No auge da guerra, o ministro tomou a pasta do Planeamento e Desenvolvimento Económico e não demorou a ser figura central do MPLA. Com a morte do primeiro presidente de Angola, Agostinho Neto, em setembro de 1979, José Eduardo foi investido presidente da República Popular de Angola e, por inerência do cargo, chefe das Forças Armadas.
Corrupção
Nessas últimas décadas do século XX, o poder de José Eduardo dos Santos só não foi absolutíssimo porque a UNITA, liderada por Jonas Savimbi e apoiada pela África do Sul e pelos Estados Unidos, nunca lhe reconheceu legitimidade. E muito menos quando, em 1992, mesmo com supervisão das ONU, foi eleito presidente, mas sem maioria absoluta (49,57% dos votos, contra 40,07% de Savimbi). Apelando ao respeito pela Constituição, a UNITA exigiu segunda volta, que nunca se verificou, não reconheceu os resultados e voltou a pegar nas armas só caladas durante o período eleitoral.

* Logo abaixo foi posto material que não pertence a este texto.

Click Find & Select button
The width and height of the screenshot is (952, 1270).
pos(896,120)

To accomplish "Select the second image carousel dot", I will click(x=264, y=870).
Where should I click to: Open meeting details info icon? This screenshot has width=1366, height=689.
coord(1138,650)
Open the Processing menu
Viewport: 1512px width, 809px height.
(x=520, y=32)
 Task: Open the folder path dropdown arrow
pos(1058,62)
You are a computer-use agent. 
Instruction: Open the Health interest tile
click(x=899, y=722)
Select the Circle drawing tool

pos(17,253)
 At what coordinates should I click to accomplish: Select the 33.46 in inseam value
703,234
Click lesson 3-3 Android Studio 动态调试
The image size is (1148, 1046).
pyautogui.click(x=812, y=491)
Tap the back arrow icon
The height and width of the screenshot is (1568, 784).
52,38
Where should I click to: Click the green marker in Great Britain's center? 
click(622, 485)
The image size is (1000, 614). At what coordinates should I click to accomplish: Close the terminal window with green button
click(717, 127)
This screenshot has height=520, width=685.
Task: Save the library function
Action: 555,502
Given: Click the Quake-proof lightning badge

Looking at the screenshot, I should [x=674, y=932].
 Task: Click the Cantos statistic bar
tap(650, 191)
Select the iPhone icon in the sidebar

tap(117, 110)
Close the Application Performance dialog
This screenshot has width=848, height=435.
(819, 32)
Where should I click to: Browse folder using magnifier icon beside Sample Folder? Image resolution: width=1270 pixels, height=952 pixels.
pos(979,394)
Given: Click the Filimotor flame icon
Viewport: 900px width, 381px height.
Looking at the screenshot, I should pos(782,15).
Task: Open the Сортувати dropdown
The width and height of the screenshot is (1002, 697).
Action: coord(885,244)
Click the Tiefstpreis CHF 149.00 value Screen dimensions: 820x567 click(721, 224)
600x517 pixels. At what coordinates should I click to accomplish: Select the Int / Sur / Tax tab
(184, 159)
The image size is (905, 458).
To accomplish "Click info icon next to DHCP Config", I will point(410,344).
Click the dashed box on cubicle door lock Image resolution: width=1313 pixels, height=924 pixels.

A Guerra Civil terminou com a morte violenta de Savimbi e com a capitulação da UNITA. A paz foi celebrada em 2002 e José Eduardo dos Santos pôde, então, iniciar soberania sem rival e praticamente sem contestação. Os tímidos protestos nas redes sociais ou as vozes do jornalista Rafael Marques de Morais ou do rapper e ativista Luaty Beirão – imediatamente abafadas em processos judiciais – soaram quase sem eco, sobretudo entre uma Opinião Pública praticamente inexistente.
Associado à grande corrupção e ao desvio de recursos do Estado em benefício da família, José Eduardo do Santos parte sem nunca ter provado a inocência. Deixa 10 filhos, de cinco mulheres diferentes, e um valioso património a toda a prole Dos Santos, que incluiu participações em grandes empresas internacionais, através de paraísos fiscais e contas um pouco por toda a banca mundial, sobretudo na Suíça. Tudo num país um 70% dos compatriotas vivem com menos de dois dólares por dia.